任务要求 | 原样输出下文爬取四大名著的教程中的一段，从含有“1、获取页面Html内容”的语句开头，到“# print(res.text)”结束。

阅读材料 |
诗词名句网爬取四大名著

诗词名句网:

URL = https://www.shicimingju.com/book/index.html

1、获取页面Html内容

def get_html(url):
    headers = {
        "User-Agent": "Mozilla/5.0 (Windows NT 10.0; Win64; x64) AppleWebKit/537.36 (KHTML, like Gecko) Chrome/120.0.0.0 Safari/537.36"
    }

    res = requests.get(url=url, headers=headers)
    res.encoding = res.apparent_encoding
    # print(res.text)

    soup = BeautifulSoup(res.text, "lxml")
    return soup

通过bs4获取到页面内容,可以从HTML中提取数据,所以将获取html封装成一个方法,返回一个soup对象

2、获取书名以及书的链接

分析四个书名都在div card book_card中,直接用soup对象找到对应位置

然后再找里面li,遍历出来后去里面的;

那么a.text就为书名。

而href即为base_url + (a.attrs['href'])

定义一个空字典。书名为key,href为value

最终返回书的字典

def get_book(soup):

    book_obj = soup.find(name="div", attrs={"class": "card booknark_card"})
    li_list = book_obj.findAll(name="li")

    book_dict = {}
    base_url = "https://www.shicimingju.com/"
    for li in li_list:
        # print(li)
        a = li.find(name="a")
        book_name = a.text
        book_url = base_url + (a.attrs['href'])
        book_dict[book_name] = book_url

    return book_dict

 返回字典后遍历一下:

 book_dict = get_book(get_html(url))
    # print(book_dict)
    for book, book_href in book_dict.items():
        print(book, book_href)

 3、获取书的目录及目录对应链接

第2步时拿到了书的链接,通过get_html方法获取页面元素,传入到get_mulu方法中

分析到目录都在class为"book-mulu"的div中。通过bs4模块找到对应内容,再存到一个名为mulu_dict的字典中,目录标题为key,目录链接为value,注意目录链接也需要拼接成完整的url;

返回该字典

def get_mulu(mulu_html):
    mulu_dict = {}
    book_mulu = mulu_html.find("div", class_="book-mulu")
    # print(book_mulu)
    mulu_list = book_mulu.find_all("a")
    for mulu in mulu_list:
        mulu_title = mulu.text
        # print(mulu_title)

所给数据 |
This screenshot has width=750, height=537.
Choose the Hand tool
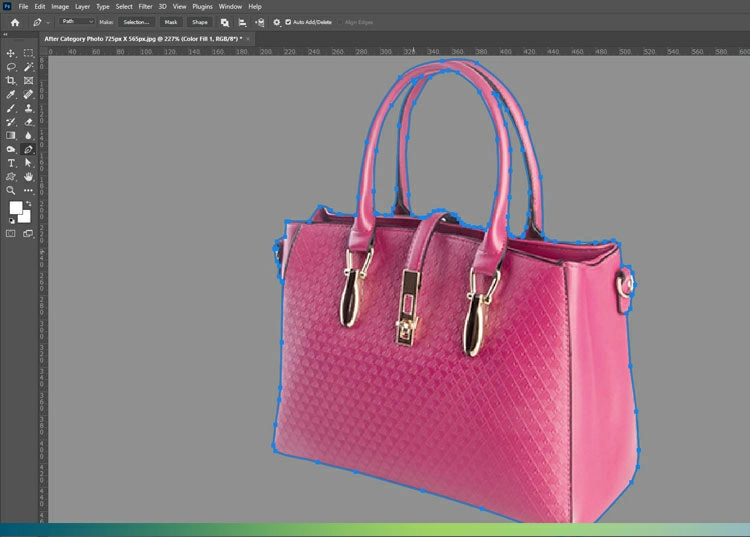(28, 177)
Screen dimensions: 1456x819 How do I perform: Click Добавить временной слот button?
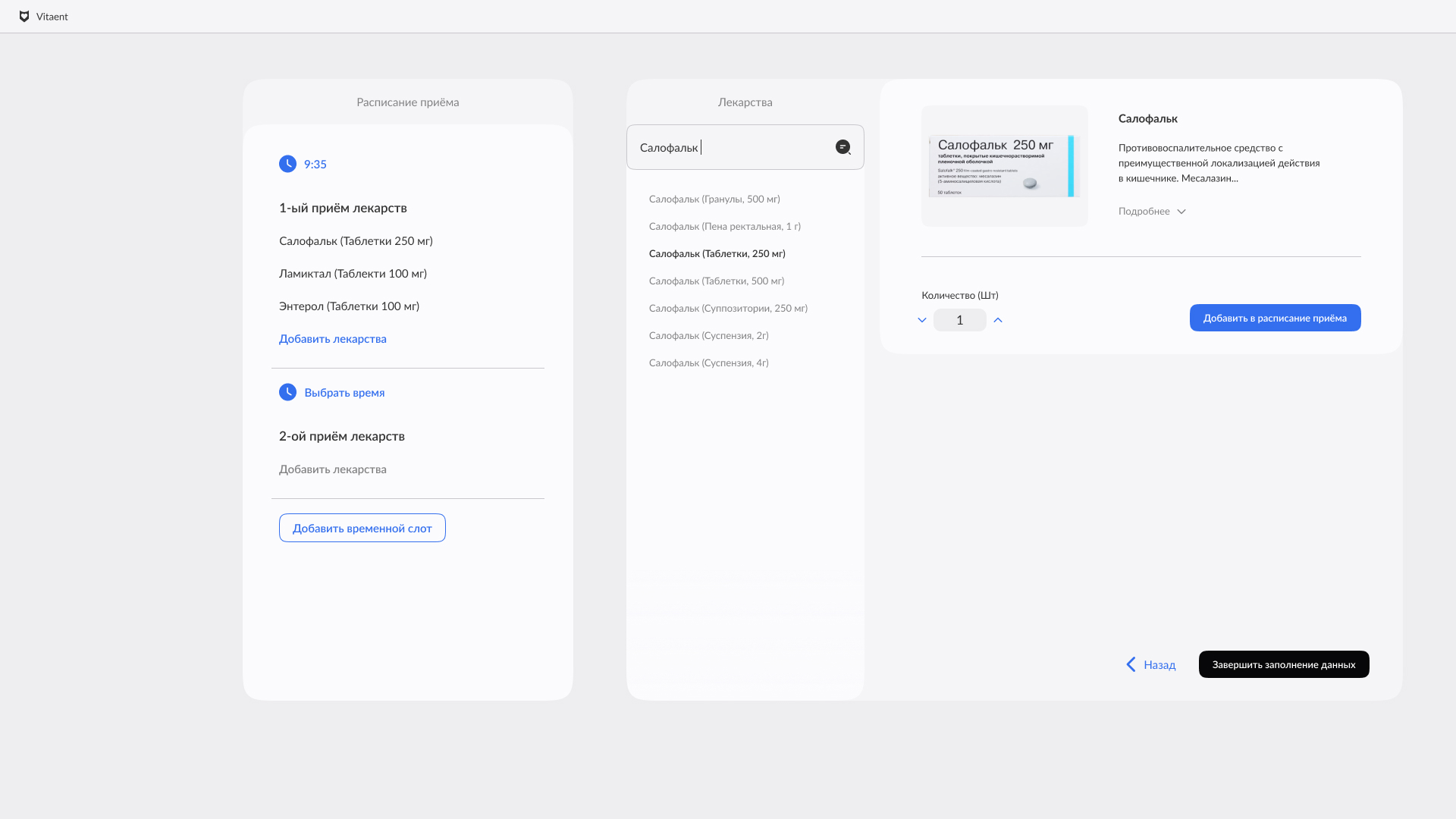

解答示例 |
1、获取页面Html内容

def get_html(url):
    headers = {
        "User-Agent": "Mozilla/5.0 (Windows NT 10.0; Win64; x64) AppleWebKit/537.36 (KHTML, like Gecko) Chrome/120.0.0.0 Safari/537.36"
    }

    res = requests.get(url=url, headers=headers)
    res.encoding = res.apparent_encoding
    # print(res.text)